Some development problems are too complex, some timelines too tight, and some projects too greenfield for established teams to tackle. When you need to create a new team of developers for an ambitious project, the venerable cross-functional or tiger team provides the perfect model for bringing a ragtag crew together to achieve a shared goal.

I had the honor of leading such a team at SUSE. The team’s objective was to optimize the performance of running in-memory databases in a virtualized environment. We were given a testsuite with over 500 SQL performance tests and challenged to make sure the majority of results were no worse than 12% of the bare metal score. When we started out, the virtualized workload performance was over 50% worse. Within six months, we’d achieved our 12% target by carefully tuning and optimizing our system configurations.

Improving SQL performance

Though the team was made up of experts from a variety of areas, the real secret to the project’s success was using automation and monitoring to make sure everyone was analyzing performance the same way.

That’s a lesson we had to learn the hard way: when we started out, each of us ran tests on our own machines using a common set of testing scripts that took care of running the tests but not configuring the machine, monitoring performance metrics, or comparing results. Problems quickly sprang up when we shared our tunings and optimizations with the rest of the team and even the familiar line “it works on my machine” didn’t help with the fact that no one could reproduce the results.

This happened time after time until eventually we agreed to take a step back and implement automation for everything from configuring the machine to figuring out whether performance improved or not. Implementing automation resulted in a step-change in the project’s progress and in our team’s morale.

Below are the lessons we learned on our way to becoming a high-performance team.

1. Automation codifies processes

Though each individual contributor knows their stuff in a tiger team, quickly establishing processes and best practices is the key to making progress in the same direction. Using automation for deploying test machines, running workloads, and comparing results ensures that everyone is solving the same problem.

If you need to bring in additional team members after the team has been formed, having automation makes the onboarding smoother because they can focus on bringing their unique perspective and experience to solving the immediate problem and not, for example, figuring out the best way to use the 95th or 99th percentile when comparing latency benchmark results.

2. Computers are better at analyzing numbers

Humans are notoriously bad at manually comparing performance results. By automating the comparison, not only do you save your team from this very taxing job but you also benefit from more accurate results. During the very early stages of our project, we chased optimizations that didn’t actually affect the performance of the tests but which we only discovered once we automated the way we compared results.

A secondary and more emotional benefit is that it lowers the burden for experimentation. Lots of optimization and tuning work is part experience, part intuition, and part flat-out guesswork. If your team is free to experiment, preferably with quick feedback, then that will help them reject unworkable ideas sooner and get to their target faster.

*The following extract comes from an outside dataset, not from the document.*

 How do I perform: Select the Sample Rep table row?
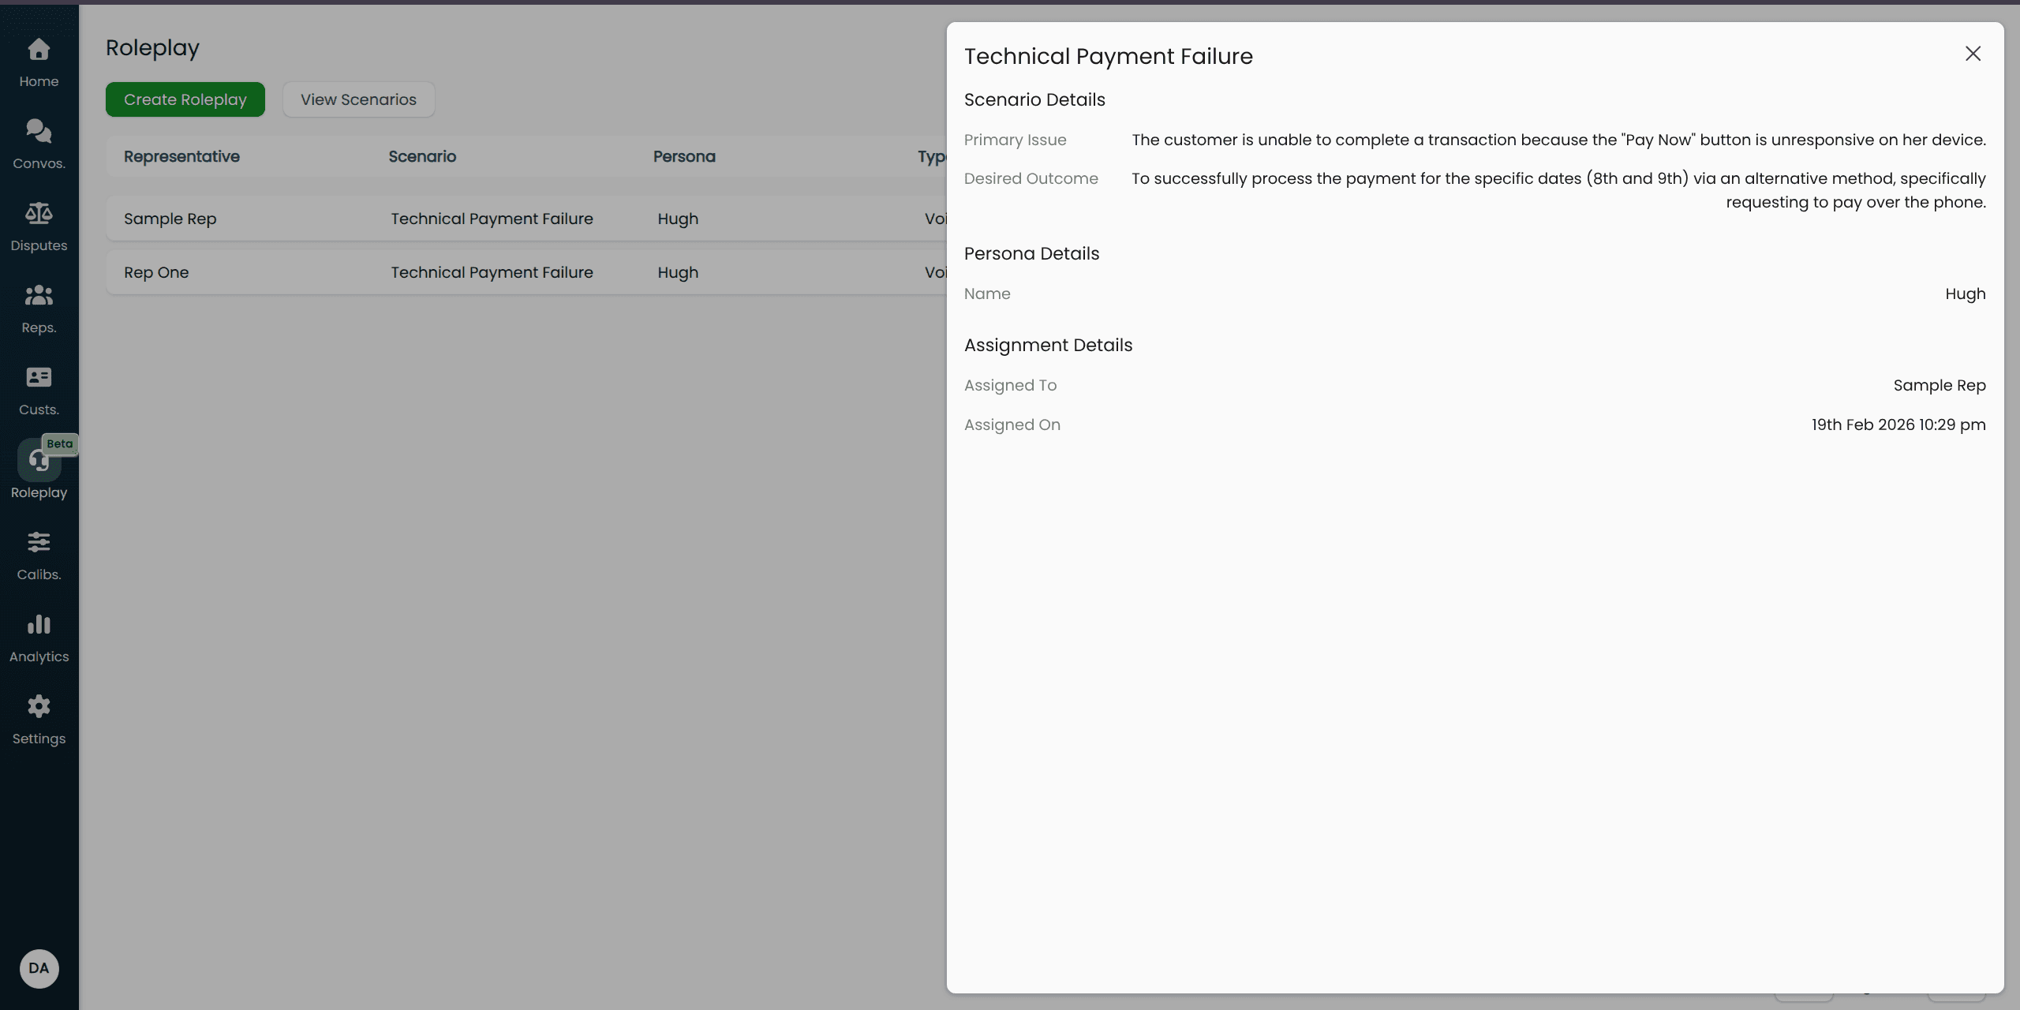pyautogui.click(x=473, y=219)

3. Use monitoring to catch anomalies

One of the unique things about performance testing is that you’ll often see one-off problems and anomalies that you’re later unable to reproduce. A classic example of this is unusual latency spikes. When you’re running an optimization project, many things are changing rapidly and it’s not always possible to manually track which change led to a particular problem.

With automated performance monitoring, you’ll actually be able to identify when these conditions occur and capture some of the system characteristics at the same time. Debugging these issues then becomes a team-wide task since everyone can share the same data.

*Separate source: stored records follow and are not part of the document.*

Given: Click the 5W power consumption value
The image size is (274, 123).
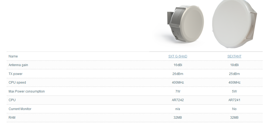Looking at the screenshot, I should [x=234, y=91].
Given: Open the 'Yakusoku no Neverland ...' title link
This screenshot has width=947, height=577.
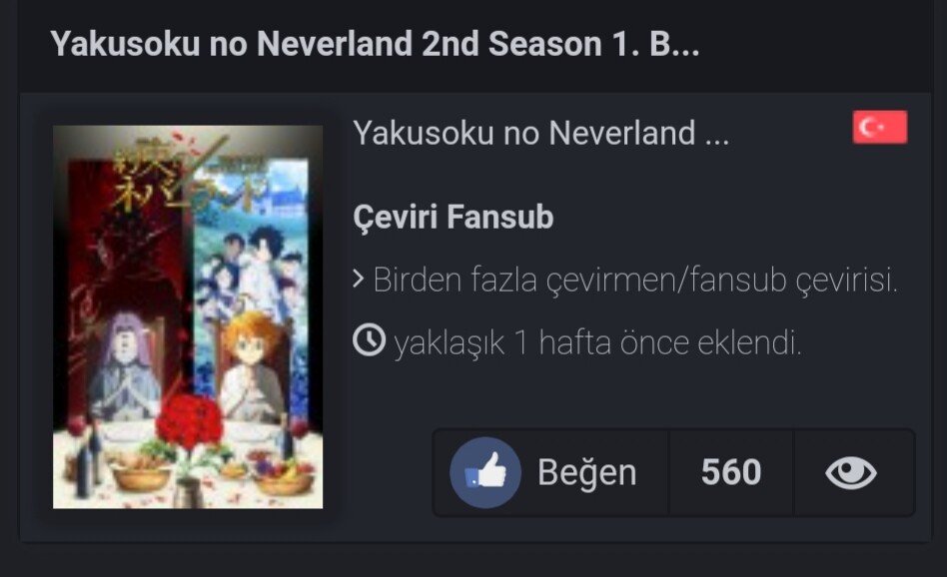Looking at the screenshot, I should tap(541, 133).
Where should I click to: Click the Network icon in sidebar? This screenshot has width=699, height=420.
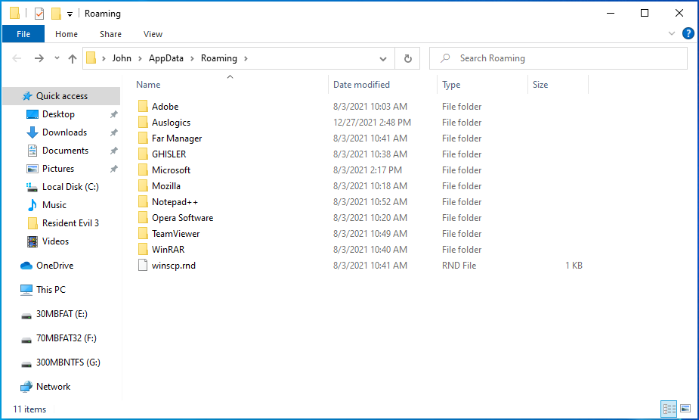(x=26, y=387)
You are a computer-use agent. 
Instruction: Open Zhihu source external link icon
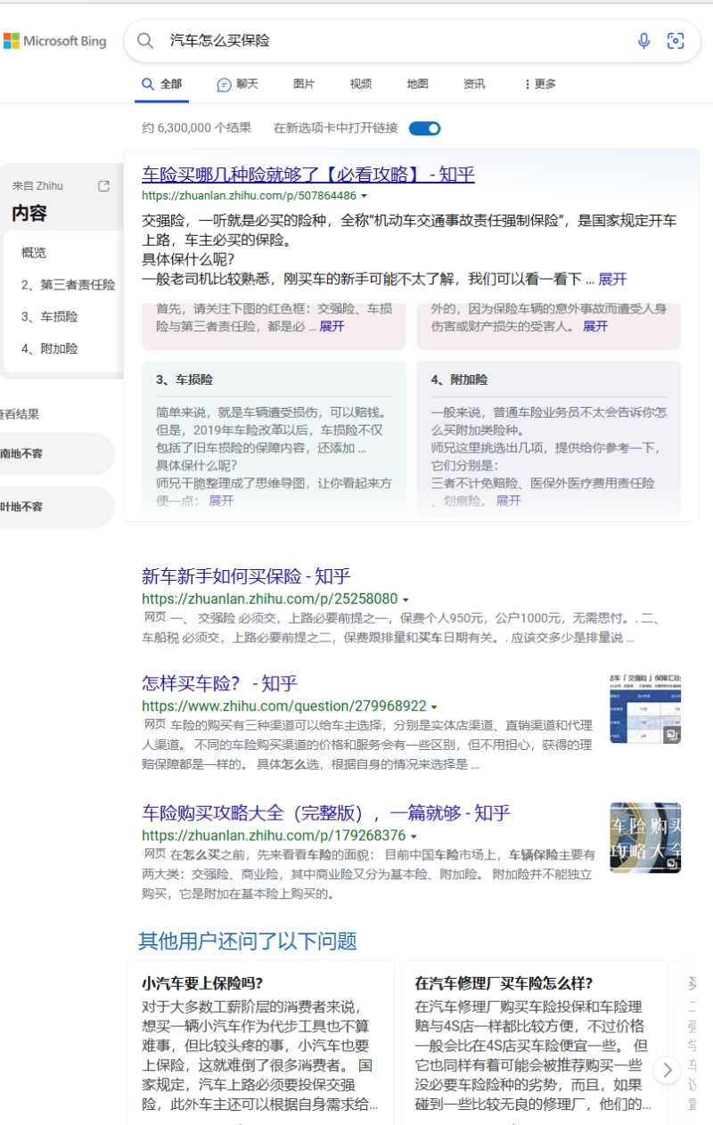(103, 186)
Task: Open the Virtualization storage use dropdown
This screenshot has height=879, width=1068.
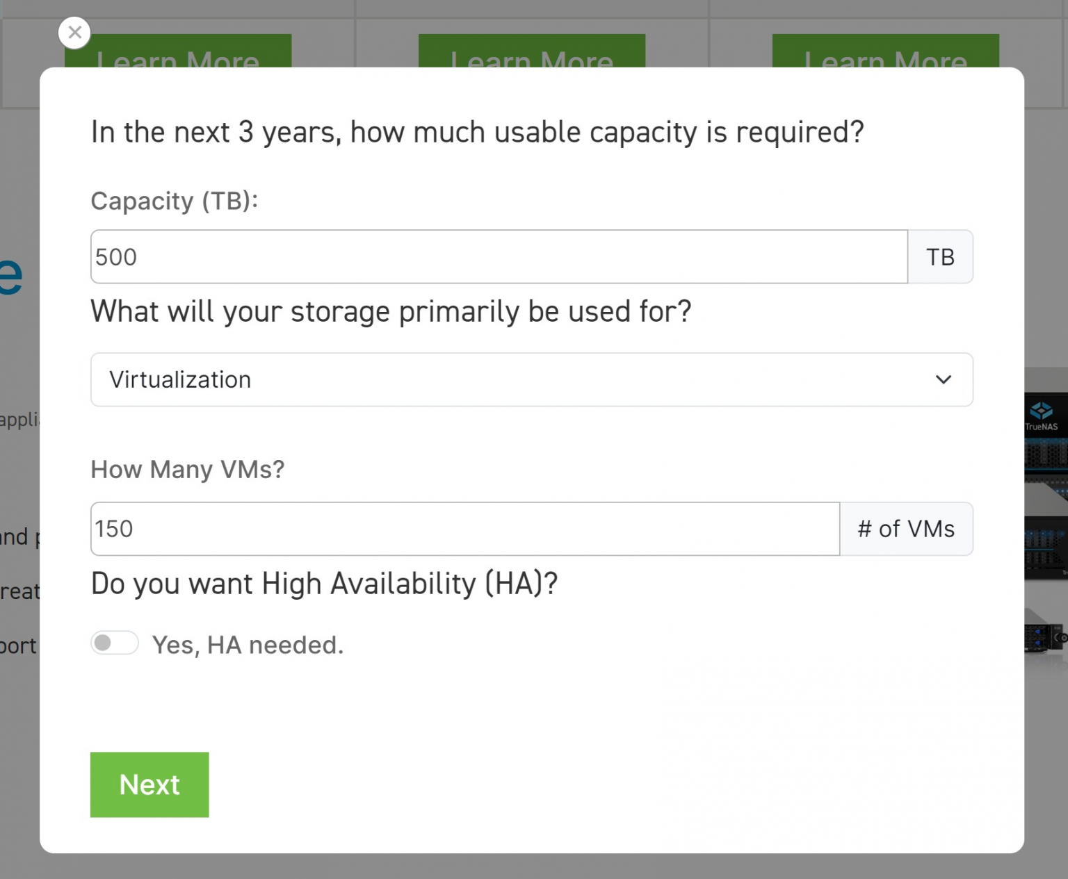Action: click(531, 379)
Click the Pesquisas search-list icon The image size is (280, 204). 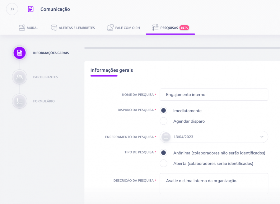(x=155, y=27)
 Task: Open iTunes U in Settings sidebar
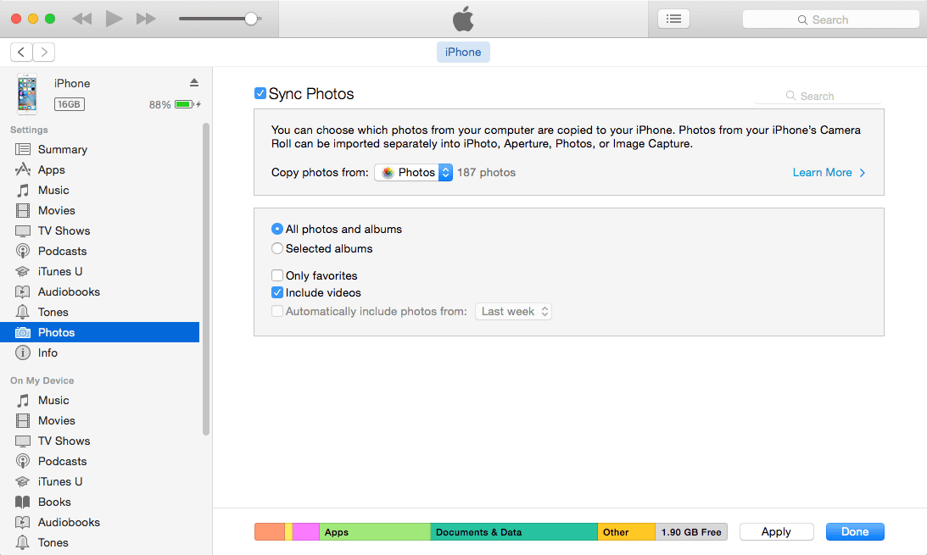point(60,271)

4. Automation helps you continuously improve

By codifying your decisions and processes with automation, it’s easier to improve them over time. Improvements can come from less intrusive ways to monitor your software or by capturing a more comprehensive set of metrics. Sometimes the project objectives can shift and you need to watch subsystems and numbers you were previously ignoring.

All of this is simpler if you’ve built a strong foundation by first using automation as a way to record your current best practices.

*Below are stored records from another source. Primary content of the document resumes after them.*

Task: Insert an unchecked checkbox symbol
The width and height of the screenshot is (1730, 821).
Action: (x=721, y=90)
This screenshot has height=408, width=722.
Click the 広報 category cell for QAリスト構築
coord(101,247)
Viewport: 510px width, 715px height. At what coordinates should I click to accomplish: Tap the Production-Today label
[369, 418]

5. Historical data is a goldmine

It’s often useful to retrospectively look at past data when coming up with new performance optimizations because you can see what happened the last time you all pinned tasks to processors or whether using two disks in parallel improved transaction latency. Reading data from past experiments, configurations, and investigations can sometimes spark new ideas.

And when your team does well, other people will want to know what you did. Automated error monitoring makes it easy to save your data for posterity and show the progress you made throughout the lifetime of the project. You can use this to write up team reports and summaries of the project for your stakeholders and show not just that you’ve achieved the project goals, but also how far you’ve come along the way.

Building great teams

There are numerous things that go into making a successful team, and the tooling you use, automated or not, is only a small part of it. Team member personalities, positive feedback, and clear communication of objectives are all important in building great teams.

But automation can remove the burden of manually running tasks and the chance for inconsistencies to creep into processes and system configurations. It provides ready answers when you need to know the current status (are you doing better or worse than before?) and how far you’ve come since the start of the project.

Automation can’t make a bad team good, but it can clear the way and help a good team focus on becoming a great one.